1. Nörojenik - akson refleksinin aktivasyonu, kolinerjik ve histaminerjiklerin güçlendirilmesi nedeniyle sinirsel etkiler damar duvarında ve ayrıca duyusal peptiderjik hasarda sinir lifleri, duyusal nöropeptitlerin - P maddesi, kalsitoninle ilişkili gen peptidi, protein gen peptidi - nosisepsiyon ve salınımında rol oynar. Bu nöropeptitler belirgin bir damar genişletici etkiye sahiptir.

2. Nöroparalitik - sempatik vazokonstriktörlerin parezi ve vasküler adrenerjik reseptörlerin duyarlılığının azalması nedeniyle.

3. Miyoparalitik - orta derecede vazoaktif bileşik konsantrasyonlarının (histamin, kininler, lökotrienler, vb.) etkisi altında bazal vasküler tonda bir azalmaya ve ayrıca H+ ve K+ hipereriyona bağlı olarak. Arttıkça inflamatuar süreç Arteriyel hipereminin yerini venöz hiperemi alır.

Venöz hiperemi, kan damarlarının daha fazla genişlemesi, kan akış hızının azalması, doku bolluğu, lökositlerin marjinal duruşu ve bunların göçü olgusu, kanın reolojik özelliklerinin ihlali ve artan eksüdasyon süreçleri ile karakterize edilir.

Arteriyel hipereminin venöz hiperemiye geçişini etkileyen faktörler iki gruba ayrılabilir: intravasküler ve ekstravasküler.

İntravasküler faktörlere, gelişmeye neden olmak venöz hiperemi, endotel hücrelerinin şişmesi, lökositlerin kenarda durması, hemostaz sisteminin aktivasyonu, eritrosit çamuru, kanın kalınlaşması, viskozitesinin artması, mikrotrombi oluşumunu içerir.

Ekstravasküler faktörlerden doku şişmesi ve venüllerin, küçük damarların sıkışması, lenf damarları sızıntı. Venöz hiperemi, vazodilatasyon etkisi olan aracıların, lizozomal enzimlerin ve iltihaplanma bölgesinde hidrojen iyonlarının aşırı birikmesinin yanı sıra birincil ve ikincil değişiklik bölgesindeki perikapiller bağ dokusu iskeletinin ve desmozomların bozulmasıyla artar.

Venöz hipereminin dış belirtileri doku şişmesi, siyanoz, metabolik süreçlerin azalması ve bunun sonucunda iltihap bölgesinde sıcaklığın azalmasıdır.
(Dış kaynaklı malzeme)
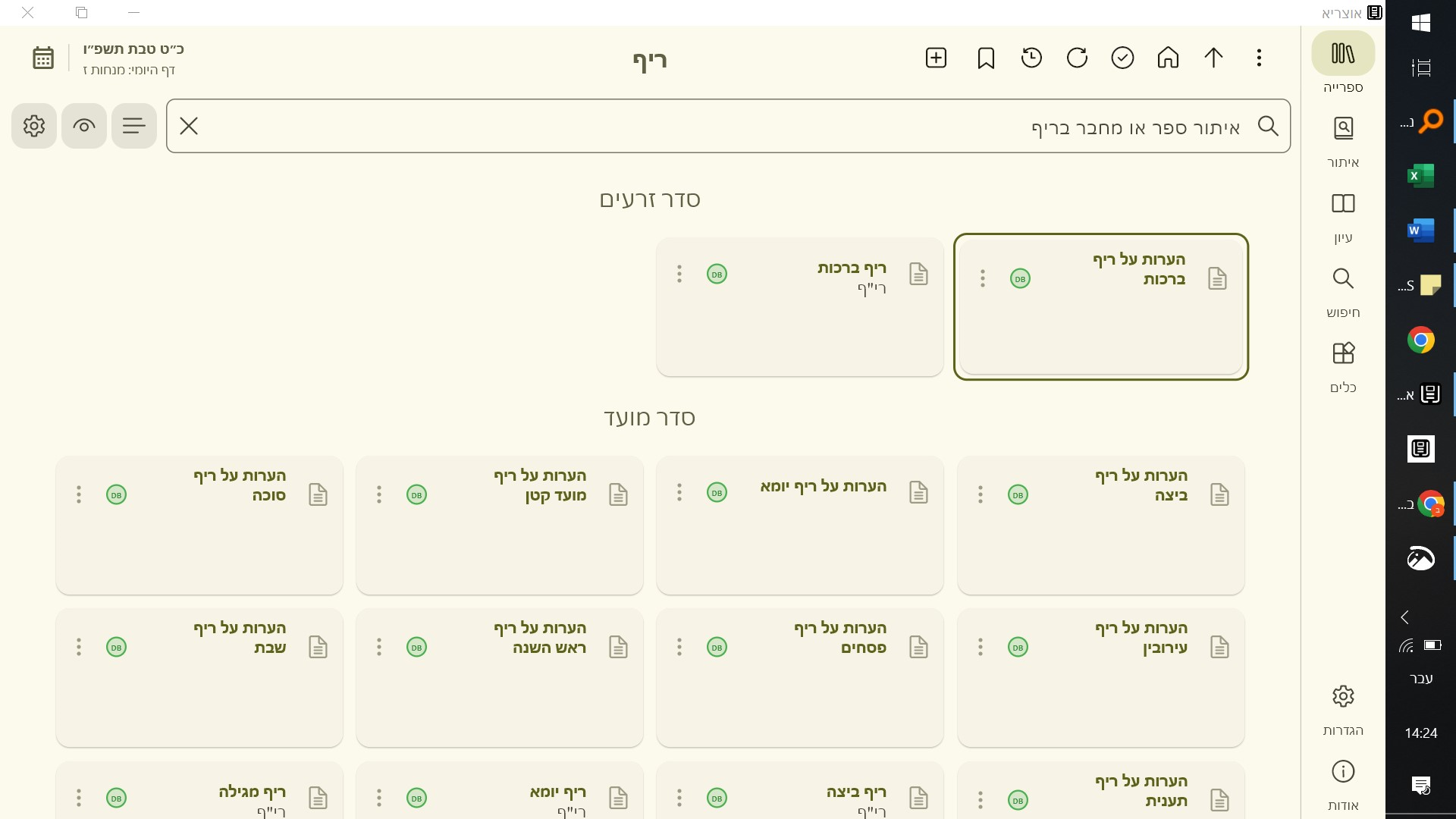Toggle the list view lines button

(134, 126)
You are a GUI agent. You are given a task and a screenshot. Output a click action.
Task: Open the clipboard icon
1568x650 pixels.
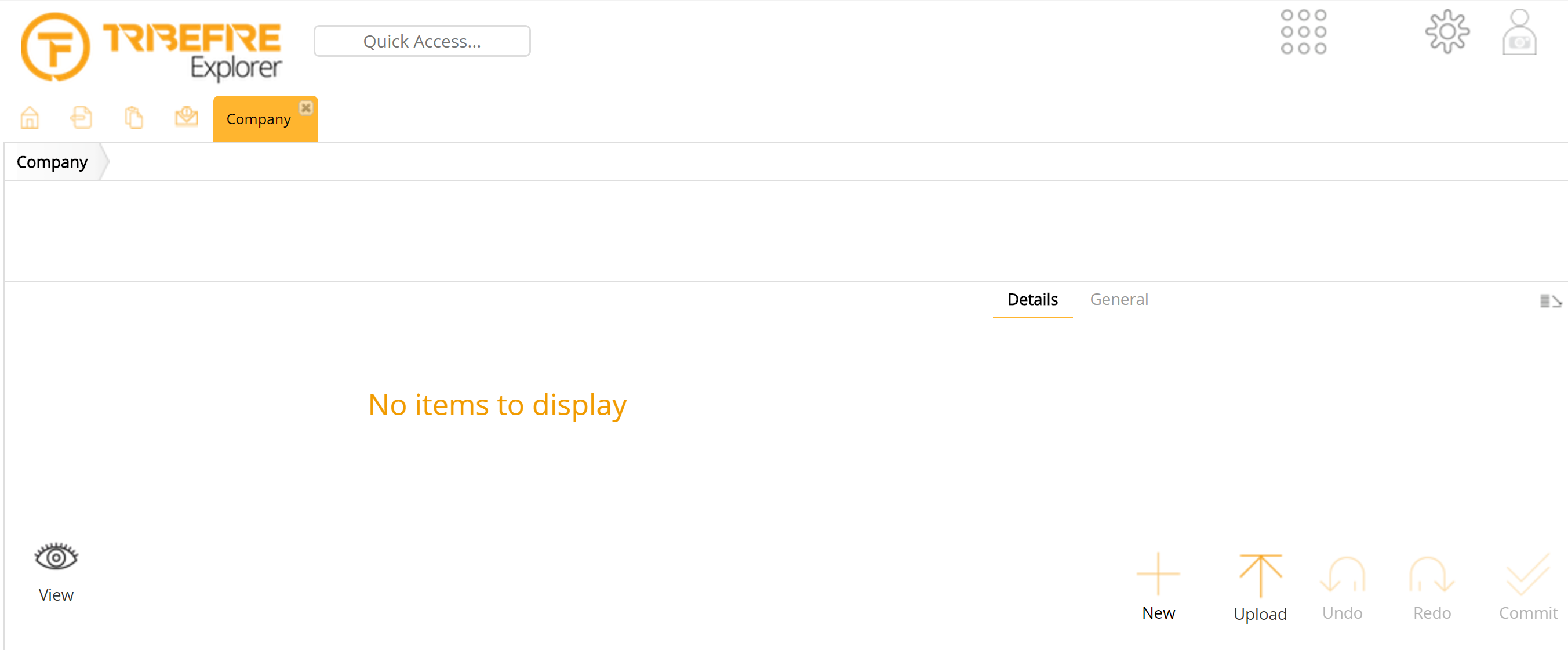pyautogui.click(x=134, y=118)
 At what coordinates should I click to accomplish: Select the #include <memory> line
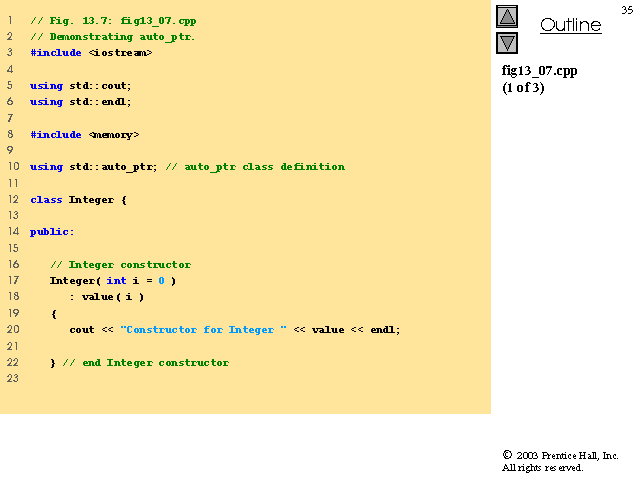tap(85, 134)

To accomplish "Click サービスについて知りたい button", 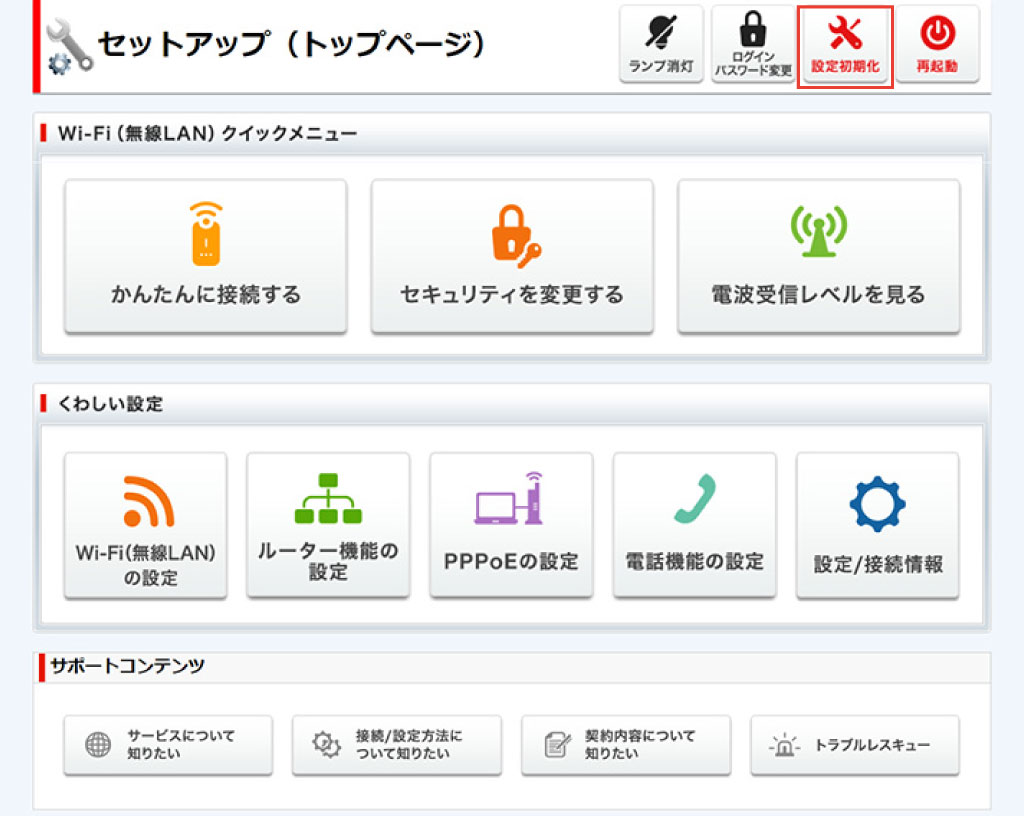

Artan hipoksi ve asidoz, inflamatuar odağın çevresi boyunca bağ dokusu elemanlarının gelişimini uyarır ve böylece inflamatuar odağı sağlıklı dokudan ayıran bir bariyer oluşumunu sağlar. Nötrofiller ve mononükleer hücreler de bariyerin oluşumunda rol alır.

Venöz hiperemi bölgesinde kan akışının kısıtlanması ve bariyerlerin oluşması, çürüme ürünlerinin ve toksik faktörlerin iltihaplanma bölgesinden emilimini azaltmaya yardımcı olur ve ayrıca bulaşıcı ajanların yayılma riskini azaltır. Bununla birlikte, parankimal organlarda inflamasyonun gelişmesiyle birlikte, uzun süreli venöz hiperemi, özel fonksiyonlarında azalmaya ve hücre sklerozunun gelişmesine yol açabilir.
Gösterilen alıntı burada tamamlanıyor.